§ **TASK SET**
1. In the image transmission passage, duplicate the words from "2. Brief Description" to "during the transmission.".
2. Which two compressed image formats does the image transmission passage give as examples?

§ **SELECTED PASSAGE**
=====

1. Field of the Invention
This invention relates to systems and methods for transmission of still images over relatively low-speed communication channels. More specifically the invention relates to progressive image streaming over low speed communication lines, and may be applied to a variety of fields and disciplines, including commercial printing and medical imaging, among others.
2. Brief Description of the Prior Art
In a narrow bandwidth environment, a simple transfer to the client computer of any original image stored in the server's storage is obviously time consuming. In many cases the user only wishes to view a low resolution version of the image and perhaps several high-resolution details, in these instances it would be inefficient to transfer the full image. This problem can be overcome by storing images in a compressed format. Examples of such formats include standards such as Progressive JPEG (W. Pennebaker and J. Mitchel, “JPEG, still image data compression standard”, VNR, 1993) or the upcoming JPEG2000 (D. Taubman, “High performance scalable image compression with EBCOT”, preprint, 1999). These formats allow progressive transmission of an image such that the quality of the image displayed at the client computer improves during the transmission.

=====

§ **Saved entries**
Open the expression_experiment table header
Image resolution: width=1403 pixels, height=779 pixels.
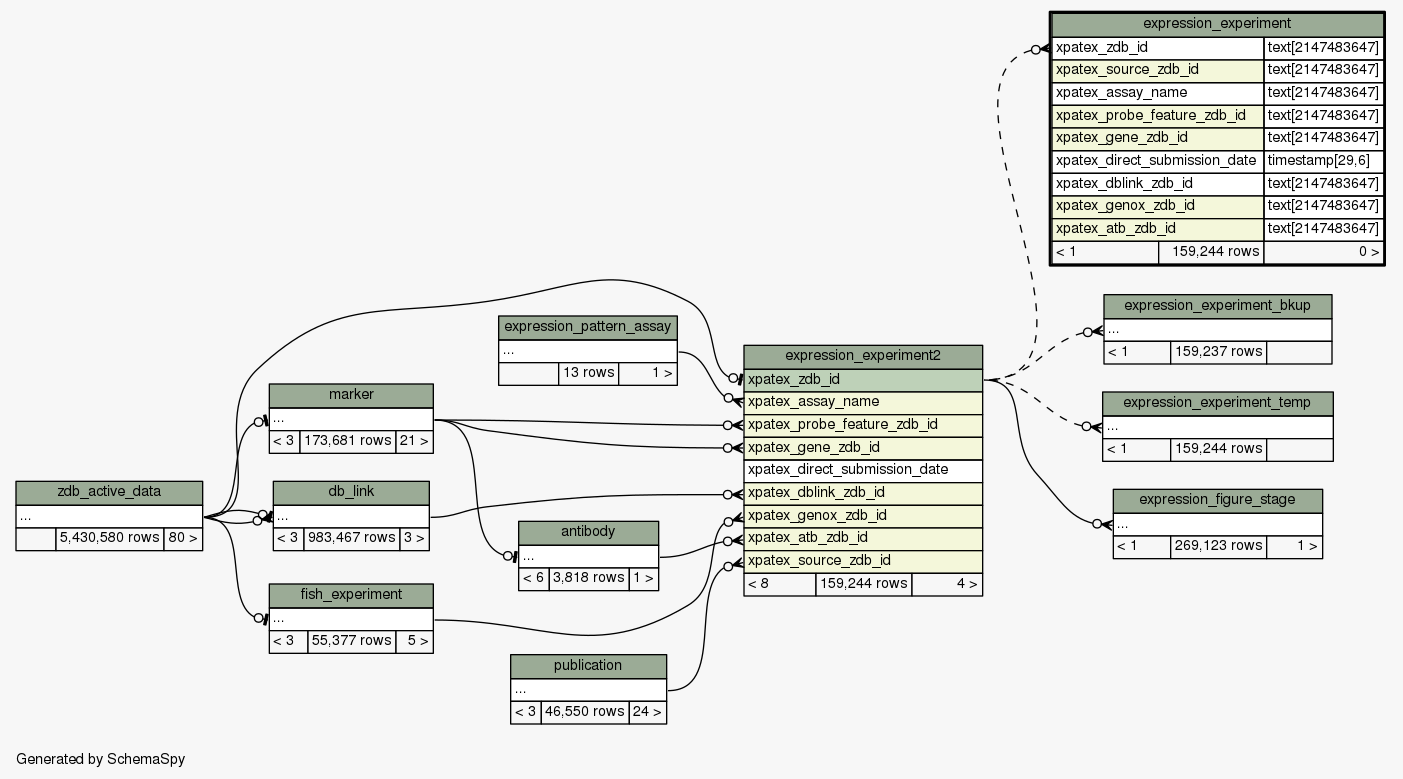1216,23
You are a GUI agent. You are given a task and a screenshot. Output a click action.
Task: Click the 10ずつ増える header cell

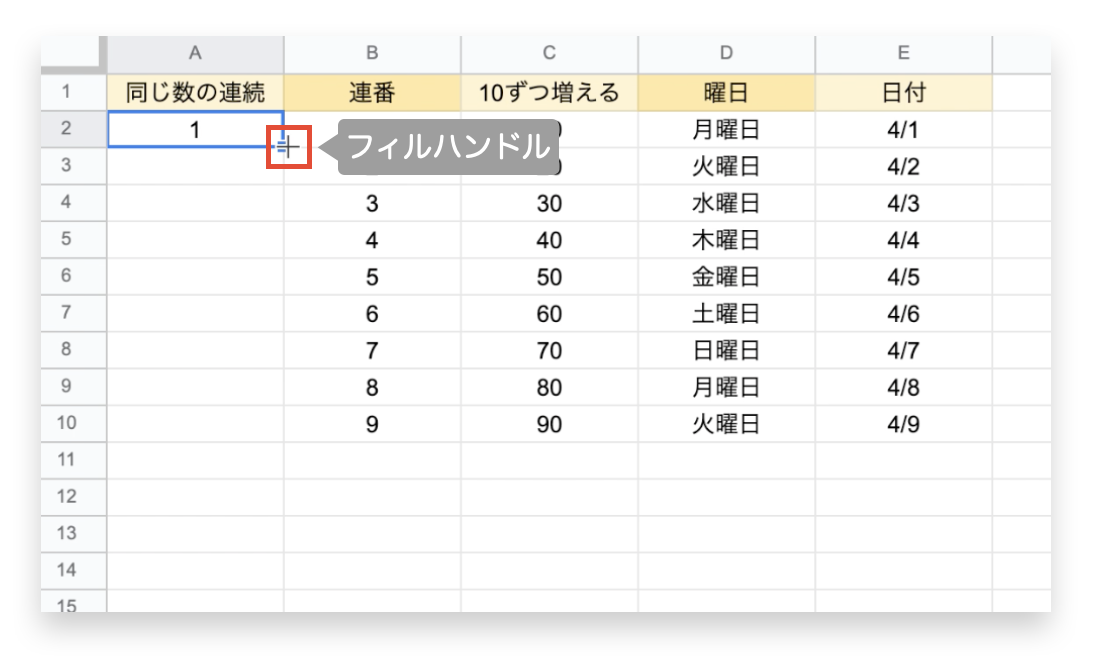coord(548,92)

=====

§ **TASK ANSWERS**
1.
2. Brief Description of the Prior Art
In a narrow bandwidth environment, a simple transfer to the client computer of any original image stored in the server's storage is obviously time consuming. In many cases the user only wishes to view a low resolution version of the image and perhaps several high-resolution details, in these instances it would be inefficient to transfer the full image. This problem can be overcome by storing images in a compressed format. Examples of such formats include standards such as Progressive JPEG (W. Pennebaker and J. Mitchel, “JPEG, still image data compression standard”, VNR, 1993) or the upcoming JPEG2000 (D. Taubman, “High performance scalable image compression with EBCOT”, preprint, 1999). These formats allow progressive transmission of an image such that the quality of the image displayed at the client computer improves during the transmission.

2. Progressive JPEG and the upcoming JPEG2000.